Comment by organsnyder

1 day ago

I run Qwen 3.6 on my Framework Desktop 128GB, and it's very performant. I know Framework has had to raise the price since I preordered mine, but they're still well under half the cost of that Macbook.

Can you please explain how you set it up? I run it on my 129G Strix Halo under Arch with Lemonade with OpenCode and it just sits there doing barely anything unless I leave it to run over night. Then it says it thought for 13.7 seconds but was really 15 minutes. Thanks! I am using the 27B dense MTP model quantized by UnSloth with the UD-Q8_K_L if memory serves.

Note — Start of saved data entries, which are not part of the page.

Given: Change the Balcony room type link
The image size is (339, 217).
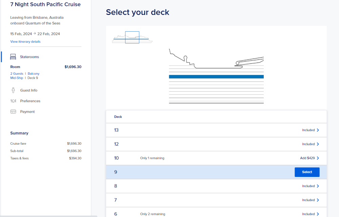Looking at the screenshot, I should click(x=34, y=74).
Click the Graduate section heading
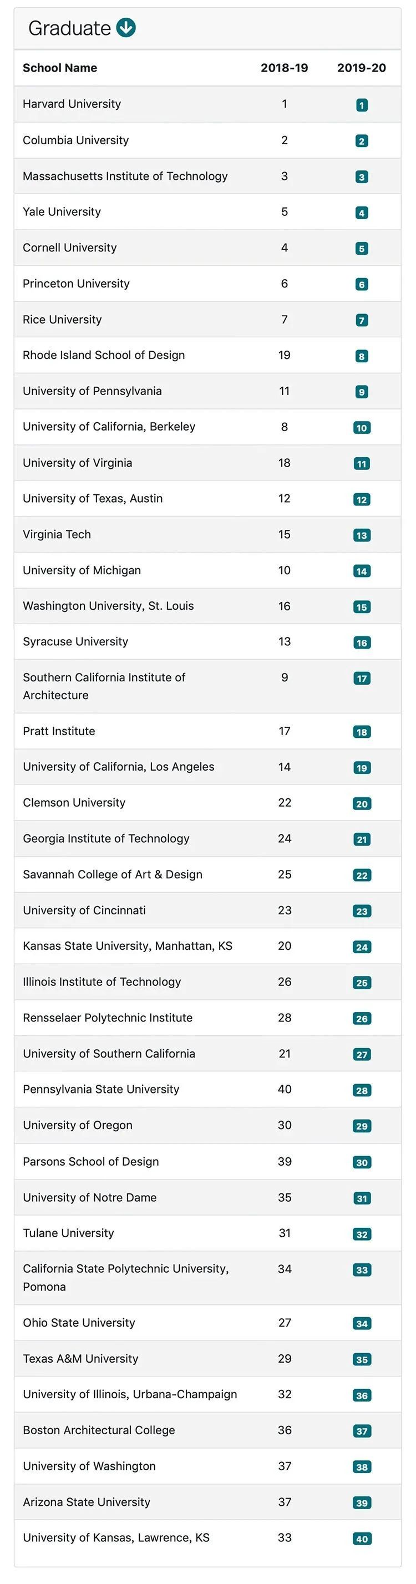Image resolution: width=416 pixels, height=1584 pixels. pos(69,28)
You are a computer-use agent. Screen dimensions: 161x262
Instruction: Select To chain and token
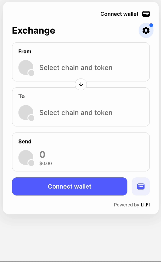pos(76,113)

I get ~55 Tok/s on my framework desktop with the 35B A3B q8 model, and so far am also very happy with the coding performance.

  • did you upgrade to MTP?

    • On the MoE versions of these models the MTP versions have only marginal benefit. In my trials the speed-up is <20% (not the ~2x that happens with some other setup/models) and usually more like 10%. Ie. something like 13 -> 15 token/s... on my device.

      I still use the MTP version as it _feels_ slightly better quality, and because the unsloth quantizations I can get have more variety to fit into the various systems at hand... but that's not for the MTP aspect, unfortunately.

      In the article they did have ~2x performance on the 27B (which might be something to retry, though on my Framework that would bring it from 5 -> 10 token/s so still "excrutiating" speed, probably).

      YMMV for sure.